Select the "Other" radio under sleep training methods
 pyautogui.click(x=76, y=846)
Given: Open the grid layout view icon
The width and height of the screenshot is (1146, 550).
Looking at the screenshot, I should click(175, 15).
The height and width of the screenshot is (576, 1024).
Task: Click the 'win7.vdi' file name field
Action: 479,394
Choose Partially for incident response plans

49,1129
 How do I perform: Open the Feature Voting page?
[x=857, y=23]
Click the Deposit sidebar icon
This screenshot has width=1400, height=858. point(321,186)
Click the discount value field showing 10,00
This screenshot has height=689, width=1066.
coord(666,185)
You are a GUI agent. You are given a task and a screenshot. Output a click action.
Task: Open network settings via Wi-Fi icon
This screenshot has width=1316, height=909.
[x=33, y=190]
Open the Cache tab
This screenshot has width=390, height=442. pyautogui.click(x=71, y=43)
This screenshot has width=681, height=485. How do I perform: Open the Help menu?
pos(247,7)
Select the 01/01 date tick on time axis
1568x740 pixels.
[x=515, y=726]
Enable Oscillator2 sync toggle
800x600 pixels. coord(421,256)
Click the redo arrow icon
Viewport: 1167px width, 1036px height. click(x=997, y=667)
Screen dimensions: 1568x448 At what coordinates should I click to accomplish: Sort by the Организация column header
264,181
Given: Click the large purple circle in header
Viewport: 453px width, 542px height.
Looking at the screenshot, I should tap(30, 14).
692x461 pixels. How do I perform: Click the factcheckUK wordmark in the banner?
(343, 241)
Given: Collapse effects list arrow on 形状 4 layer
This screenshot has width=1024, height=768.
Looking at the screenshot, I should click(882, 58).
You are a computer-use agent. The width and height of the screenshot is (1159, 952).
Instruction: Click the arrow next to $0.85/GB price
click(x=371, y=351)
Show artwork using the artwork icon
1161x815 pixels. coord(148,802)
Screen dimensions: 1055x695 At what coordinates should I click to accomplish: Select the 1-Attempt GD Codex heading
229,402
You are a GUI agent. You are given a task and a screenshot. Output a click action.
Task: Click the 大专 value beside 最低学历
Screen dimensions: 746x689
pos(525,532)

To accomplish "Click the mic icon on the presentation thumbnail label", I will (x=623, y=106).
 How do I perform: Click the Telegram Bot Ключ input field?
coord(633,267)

--

■ What the task requires ■
Starting at the line with "Given: Collapse effects", restate each line through the end of the records, both ends included, and stop there.

■ Exercise output ■
Given: Collapse effects list arrow on 形状 4 layer
This screenshot has width=1024, height=768.
Looking at the screenshot, I should click(882, 58).
You are a computer-use agent. The width and height of the screenshot is (1159, 952).
Instruction: Click the arrow next to $0.85/GB price
click(x=371, y=351)
Show artwork using the artwork icon
1161x815 pixels. coord(148,802)
Screen dimensions: 1055x695 At what coordinates should I click to accomplish: Select the 1-Attempt GD Codex heading
229,402
You are a GUI agent. You are given a task and a screenshot. Output a click action.
Task: Click the 大专 value beside 最低学历
Screen dimensions: 746x689
pos(525,532)

To accomplish "Click the mic icon on the presentation thumbnail label", I will (x=623, y=106).
 How do I perform: Click the Telegram Bot Ключ input field?
coord(633,267)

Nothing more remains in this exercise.